MotoPress Hotel Booking Authorization Bypass Vulnerability Allowing Unauthenticated Booking Notes Modification

A vulnerability exists in the MotoPress Hotel Booking plugin for WordPress, in all versions up to and including 6.0.1. The issue stems from the plugin's failure to properly verify user authorization for certain actions. This flaw enables unauthenticated attackers to overwrite or delete internal notes associated with bookings by providing an arbitrary booking ID. The nonce required for this action is available in the HTML source of every public page, allowing any unauthenticated visitor to obtain a valid nonce and execute the action without an account or prior interaction.

Impact

Exploitation of this vulnerability allows for unauthorized modification of booking notes, potentially leading to misinformation or disruption of booking management.

Reproduction

To reproduce this vulnerability, an unauthenticated user can send a request to the 'wp_ajax_nopriv_mphb_update_booking_notes' action.

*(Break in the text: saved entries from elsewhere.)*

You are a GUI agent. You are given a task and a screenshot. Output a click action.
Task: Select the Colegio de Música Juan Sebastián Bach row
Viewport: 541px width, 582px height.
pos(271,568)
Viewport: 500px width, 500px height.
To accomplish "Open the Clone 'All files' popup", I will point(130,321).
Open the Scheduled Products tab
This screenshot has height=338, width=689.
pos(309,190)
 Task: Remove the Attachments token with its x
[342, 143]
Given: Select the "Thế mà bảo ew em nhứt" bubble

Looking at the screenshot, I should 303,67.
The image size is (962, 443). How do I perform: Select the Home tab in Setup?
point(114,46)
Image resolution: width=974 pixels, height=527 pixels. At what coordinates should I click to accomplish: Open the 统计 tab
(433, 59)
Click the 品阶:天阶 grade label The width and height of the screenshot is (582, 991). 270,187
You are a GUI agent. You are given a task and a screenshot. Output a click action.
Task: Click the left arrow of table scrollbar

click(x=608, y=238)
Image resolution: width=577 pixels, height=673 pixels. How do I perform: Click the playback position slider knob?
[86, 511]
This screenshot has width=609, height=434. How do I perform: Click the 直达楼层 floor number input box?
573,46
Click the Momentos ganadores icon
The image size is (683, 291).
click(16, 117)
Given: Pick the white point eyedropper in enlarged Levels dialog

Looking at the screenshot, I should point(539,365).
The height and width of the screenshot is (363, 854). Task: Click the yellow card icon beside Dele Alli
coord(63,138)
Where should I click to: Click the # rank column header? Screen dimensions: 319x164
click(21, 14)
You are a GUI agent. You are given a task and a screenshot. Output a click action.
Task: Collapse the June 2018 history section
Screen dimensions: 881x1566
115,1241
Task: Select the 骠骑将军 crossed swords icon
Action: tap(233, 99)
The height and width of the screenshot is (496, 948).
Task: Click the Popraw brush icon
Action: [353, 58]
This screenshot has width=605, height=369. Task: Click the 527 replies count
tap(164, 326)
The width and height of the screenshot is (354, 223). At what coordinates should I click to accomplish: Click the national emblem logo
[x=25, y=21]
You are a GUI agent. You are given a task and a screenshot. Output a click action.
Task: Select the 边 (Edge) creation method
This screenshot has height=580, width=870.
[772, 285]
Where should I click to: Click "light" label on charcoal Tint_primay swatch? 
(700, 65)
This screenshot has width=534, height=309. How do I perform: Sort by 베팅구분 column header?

This request must include a valid nonce, which can be obtained from the 'MPHB._data.nonces' variable available on public pages. The request should also include the 'booking_id' parameter with the ID of the booking whose notes are to be modified, and the 'notes' parameter with the new notes to be added or the existing notes to be deleted.

Remediation

Users are advised to update the MotoPress Hotel Booking plugin to version 6.0.2 or a newer patched version.